Consequences of migration

Well-trained and enterprising people more readily make the decision to migrate. The emigration of specialists weakens their home countries. On the other hand, money transferred by emigrants alleviates the poverty at home. Large influxes of asylum seekers confront Western target countries with serious and diverse problems.

Emigration weakens the native countries of the migrants

As a rule, the emigration or expulsion of large numbers of people exacerbates the economic and political problems in their native countries. Young men with a good education account for a disproportionate share of the migrant population because they are most confident about settling down successfully elsewhere.

The World Bank estimates that there are roughly 100 000 university graduates, fully or partly educated in Africa, living and working in Western industrialized countries. The emigration of highly-qualified personnel from Asia may well be many times higher.
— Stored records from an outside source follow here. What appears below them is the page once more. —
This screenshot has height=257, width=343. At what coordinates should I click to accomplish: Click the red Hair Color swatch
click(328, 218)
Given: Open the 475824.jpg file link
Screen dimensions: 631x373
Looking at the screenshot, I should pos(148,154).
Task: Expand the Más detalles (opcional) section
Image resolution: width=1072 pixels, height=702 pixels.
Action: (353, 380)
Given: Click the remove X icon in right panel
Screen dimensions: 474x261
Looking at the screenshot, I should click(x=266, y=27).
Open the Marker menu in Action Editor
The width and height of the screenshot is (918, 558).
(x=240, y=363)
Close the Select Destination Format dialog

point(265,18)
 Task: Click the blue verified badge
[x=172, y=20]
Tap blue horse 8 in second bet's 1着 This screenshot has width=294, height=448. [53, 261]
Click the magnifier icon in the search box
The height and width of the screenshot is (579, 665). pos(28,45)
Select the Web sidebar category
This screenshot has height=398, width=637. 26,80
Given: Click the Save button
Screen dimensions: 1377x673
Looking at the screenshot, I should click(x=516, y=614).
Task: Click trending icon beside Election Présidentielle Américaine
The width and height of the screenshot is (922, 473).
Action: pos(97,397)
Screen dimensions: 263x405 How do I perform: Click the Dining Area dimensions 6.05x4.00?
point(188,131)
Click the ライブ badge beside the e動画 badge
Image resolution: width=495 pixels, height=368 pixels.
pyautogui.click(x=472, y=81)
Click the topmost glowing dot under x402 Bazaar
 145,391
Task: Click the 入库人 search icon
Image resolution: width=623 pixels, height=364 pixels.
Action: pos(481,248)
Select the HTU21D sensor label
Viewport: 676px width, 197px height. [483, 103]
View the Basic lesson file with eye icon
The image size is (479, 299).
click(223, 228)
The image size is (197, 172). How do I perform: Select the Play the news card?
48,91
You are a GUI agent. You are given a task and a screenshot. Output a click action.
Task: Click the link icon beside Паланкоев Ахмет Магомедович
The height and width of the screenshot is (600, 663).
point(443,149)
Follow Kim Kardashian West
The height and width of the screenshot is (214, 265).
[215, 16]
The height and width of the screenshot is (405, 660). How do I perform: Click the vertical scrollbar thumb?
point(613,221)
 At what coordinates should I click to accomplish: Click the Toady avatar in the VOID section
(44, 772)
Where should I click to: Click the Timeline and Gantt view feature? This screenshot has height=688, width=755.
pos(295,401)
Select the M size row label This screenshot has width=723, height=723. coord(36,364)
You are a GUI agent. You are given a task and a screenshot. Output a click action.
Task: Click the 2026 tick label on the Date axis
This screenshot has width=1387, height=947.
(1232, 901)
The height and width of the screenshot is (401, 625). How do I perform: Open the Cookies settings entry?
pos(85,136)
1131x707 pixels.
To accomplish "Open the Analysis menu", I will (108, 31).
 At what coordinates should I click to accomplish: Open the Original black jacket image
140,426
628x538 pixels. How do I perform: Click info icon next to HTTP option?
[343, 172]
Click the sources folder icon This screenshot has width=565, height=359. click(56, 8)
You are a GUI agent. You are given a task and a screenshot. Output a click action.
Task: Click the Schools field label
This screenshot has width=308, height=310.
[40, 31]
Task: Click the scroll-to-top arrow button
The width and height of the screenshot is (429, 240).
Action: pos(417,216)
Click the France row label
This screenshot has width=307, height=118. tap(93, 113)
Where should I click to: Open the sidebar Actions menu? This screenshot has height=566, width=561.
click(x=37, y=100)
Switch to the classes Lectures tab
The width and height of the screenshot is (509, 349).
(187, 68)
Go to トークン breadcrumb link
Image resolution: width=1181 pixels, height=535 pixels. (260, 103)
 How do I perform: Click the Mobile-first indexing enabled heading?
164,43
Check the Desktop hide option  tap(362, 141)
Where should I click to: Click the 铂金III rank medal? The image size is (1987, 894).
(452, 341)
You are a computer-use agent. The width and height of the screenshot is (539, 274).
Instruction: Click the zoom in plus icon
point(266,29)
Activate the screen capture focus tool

The former Eastern bloc countries are also seriously affected by the so-called "brain drain": in the last 10 years Bulgaria has lost about 20 per cent of its educated population due to emigration. In Armenia, even 30 to 40 per cent of the population have left the country in the same period.

Successful emigrants encourage others to follow them

Emigration leaves noticeable gaps in the countries of origin. The loss of well-trained and experienced specialists reduces a nation’s chances of building up workable economic structures by its own efforts. People moving to a world with a better infrastructure and higher standard of living soon become used to the new conditions. Only few are prepared to accept the poorer conditions on return to their country of origin later.

The example of successful emigrants encourages others to copy them. By passing on their contacts, they help to cultivate a network that reaches out to ever-widening circles of compatriots.

Migrants help to alleviate the poverty in their native country, at least in the short term

Migrants frequently transfer a considerable part of their income to their families at home. According to UN estimates, these transfers amount to over 20 billion dollars annually. This corresponds to approximately one third of the funds spent by industrialized countries on global development aid. With their money, the emigrants help to alleviate the poverty in their countries of origin in the short term. Private financial contributions improve the purchasing power of the families receiving them but generally have little influence on the development of structures that would facilitate sustainable change.

The expulsion of dissidents has an adverse effect on social development

Flight movements triggered by repression or war, on the other hand, are felt mostly at political and social levels. Opposition movements are nipped in the bud when their leaders are forced to flee by arbitrary arrests, torture or threats against members of their families. In countries where dictatorial conditions prevail and whose populations are terrorized by corrupt structures, only a small circle of people generally has access to land and profitable economic sectors. While the wealth of a few increases excessively, the population as a whole becomes visibly poorer. Those profiting from such political conditions mostly transfer a sizeable share of their assets abroad in order to insure themselves against the unpleasant consequences of political changes.

Poor neighbouring countries bear the heaviest burden

Most migrants and refugees do not have the financial means to travel long distances. They seek a safe haven in another region in their own or in a neighbouring country. The economically weakest countries are therefore most severely affected by migration and refugee problems.